To illustrate how Oracle Autonomous Database with Oracle Machine Learning performs, we conducted tests on a 16 CPU environment, involving a range of data sizes, algorithms, parallelism, and concurrent users. Oracle Autonomous Database supports three service levels: high, medium, and low. ‘High’ significantly limits the number of concurrent jobs, each of which can use up to the number of CPUs allocated to database instance (here, up to 16 CPUs). ‘Medium’ allows more concurrent users but limits the number of CPUs each job can consume (here, 4CPUs). ‘Low’ allows even more concurrent use but only single-threaded processing, i.e., no parallelism.
When measuring in-database batch scoring performance, there are two ways we can measure performance: materializing scores in a database table or dynamically computing results. For example, materializing results may be used for subsequent lookup access by applications and dashboards. Dynamically computed results benefit real-time calculations via a database query row set to produce a result such as finding the top N customers out of potentially millions likely to buy our product or respond to an offer or computing RMSE.
Let's compare the single user experience with four popular in-database classification algorithms: Decision Tree (DT), Generalized Linear Model (GLM), Naive Bayes (NB), and Support Vector Machine (SVM). Here, we’ll use the medium service level, which caps the number of CPUs at 4, and for a 16 CPU environment, the number of concurrent jobs at 20 (1.25 * 16). We use the ONTIME data set with 8 columns (equating to 70 coefficients when accounting for categorical variables). The plots in the following figure show scoring performance for (a) materializing scores, (b) computing a confusion matrix, and (c) selecting the top 100 highest scoring rows, with data ranging from 100 million to 800 millions rows.

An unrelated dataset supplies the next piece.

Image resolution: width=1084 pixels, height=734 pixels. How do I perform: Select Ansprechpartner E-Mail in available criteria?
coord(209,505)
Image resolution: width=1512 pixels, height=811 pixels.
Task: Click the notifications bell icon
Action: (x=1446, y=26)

The key observations are that (i) scoring scales linearly – an important feature, (ii) row set computations like top probabilities and confusion matrix take less time than materializing results – as expected, and (iii) the more expensive GLM and SVM algorithms take more time than DT and NB – also as expected.
In the next figure, we highlight performance using the HIGH priority, which allocates up to the full number of CPUs specified for the autonomous database. As expected, the performance is significantly improved (note the axis labels). While HIGH priority may make available up to 16 OCPUs, we do not expect to see a 4X performance improvement over MEDIUM max of 4 OCPUs since the underlying system balances overall OCPU allocation.
Note that materializing the results essentially measures table write times, as the actual scoring to dynamically compute a confusion matrix or select top probability rows is as low as a few seconds for 100 million rows and a couple minutes for 800 million rows.
In the following figure, we compare directly the scoring performance for SVM regression using HIGH and MEDIUM priority. Again, we see essentially linear scalability, speed of row set computations, and the benefits of HIGH over MEDIUM priority.
Notice the linear scalability across the range of data set sizes, i.e., a doubling in the number of rows is roughly doubling the run time. While there is some variation in the individual job runtimes, this plot depicts the average runtime.
Next we look at the effect of auto-scale using the medium service level, which enables an individual job to use up to 4 CPUs. With auto-scale on, we see runtimes about twice as fast compared to auto-scale off.